Could you recast the lines, starting with the one containing "Task: Click the 22:39:40 time tick label" and going on through the last line, as a Markdown table with the columns Row and Line, one line per row and blank lines left out?

____ Records for processing

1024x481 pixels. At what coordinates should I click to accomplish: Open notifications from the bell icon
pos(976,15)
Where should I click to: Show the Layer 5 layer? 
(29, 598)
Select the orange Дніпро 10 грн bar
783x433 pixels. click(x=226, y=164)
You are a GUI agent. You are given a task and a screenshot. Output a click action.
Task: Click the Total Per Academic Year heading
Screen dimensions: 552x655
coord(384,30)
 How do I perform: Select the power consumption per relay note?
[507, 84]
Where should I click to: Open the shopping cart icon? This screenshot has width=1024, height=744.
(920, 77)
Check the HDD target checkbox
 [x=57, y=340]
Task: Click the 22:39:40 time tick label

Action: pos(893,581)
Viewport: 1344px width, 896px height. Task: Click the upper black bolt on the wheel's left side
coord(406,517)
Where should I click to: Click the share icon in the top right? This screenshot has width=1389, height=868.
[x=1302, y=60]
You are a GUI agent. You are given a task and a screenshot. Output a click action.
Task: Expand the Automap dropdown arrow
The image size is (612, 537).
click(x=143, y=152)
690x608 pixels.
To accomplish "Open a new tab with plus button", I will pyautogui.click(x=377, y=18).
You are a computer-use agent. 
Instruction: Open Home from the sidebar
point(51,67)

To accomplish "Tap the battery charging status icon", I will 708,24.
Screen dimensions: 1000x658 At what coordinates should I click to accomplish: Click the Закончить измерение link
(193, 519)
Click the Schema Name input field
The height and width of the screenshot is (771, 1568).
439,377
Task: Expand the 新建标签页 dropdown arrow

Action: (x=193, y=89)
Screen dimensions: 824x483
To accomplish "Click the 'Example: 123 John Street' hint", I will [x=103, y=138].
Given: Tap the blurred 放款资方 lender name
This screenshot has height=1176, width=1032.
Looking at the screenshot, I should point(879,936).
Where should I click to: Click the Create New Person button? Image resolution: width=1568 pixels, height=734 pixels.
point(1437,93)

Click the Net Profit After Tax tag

________

» Written response:
| Row | Line |
|---|---|
| 1 | Task: Click the 22:39:40 time tick label |
| 2 | Action: pos(893,581) |
| 3 | Viewport: 1344px width, 896px height. Task: Click the upper black bolt on the wheel's left side |
| 4 | coord(406,517) |
| 5 | Where should I click to: Click the share icon in the top right? This screenshot has width=1389, height=868. |
| 6 | [x=1302, y=60] |
| 7 | You are a GUI agent. You are given a task and a screenshot. Output a click action. |
| 8 | Task: Expand the Automap dropdown arrow |
| 9 | The image size is (612, 537). |
| 10 | click(x=143, y=152) |
| 11 | 690x608 pixels. |
| 12 | To accomplish "Open a new tab with plus button", I will pyautogui.click(x=377, y=18). |
| 13 | You are a computer-use agent.  |
| 14 | Instruction: Open Home from the sidebar |
| 15 | point(51,67) |
| 16 | To accomplish "Tap the battery charging status icon", I will 708,24. |
| 17 | Screen dimensions: 1000x658 At what coordinates should I click to accomplish: Click the Закончить измерение link |
| 18 | (193, 519) |
| 19 | Click the Schema Name input field |
| 20 | The height and width of the screenshot is (771, 1568). |
| 21 | 439,377 |
| 22 | Task: Expand the 新建标签页 dropdown arrow |
| 23 | Action: (x=193, y=89) |
| 24 | Screen dimensions: 824x483 |
| 25 | To accomplish "Click the 'Example: 123 John Street' hint", I will [x=103, y=138]. |
| 26 | Given: Tap the blurred 放款资方 lender name |
| 27 | This screenshot has height=1176, width=1032. |
| 28 | Looking at the screenshot, I should point(879,936). |
| 29 | Where should I click to: Click the Create New Person button? Image resolution: width=1568 pixels, height=734 pixels. |
| 30 | point(1437,93) |
| 31 | Click the Net Profit After Tax tag |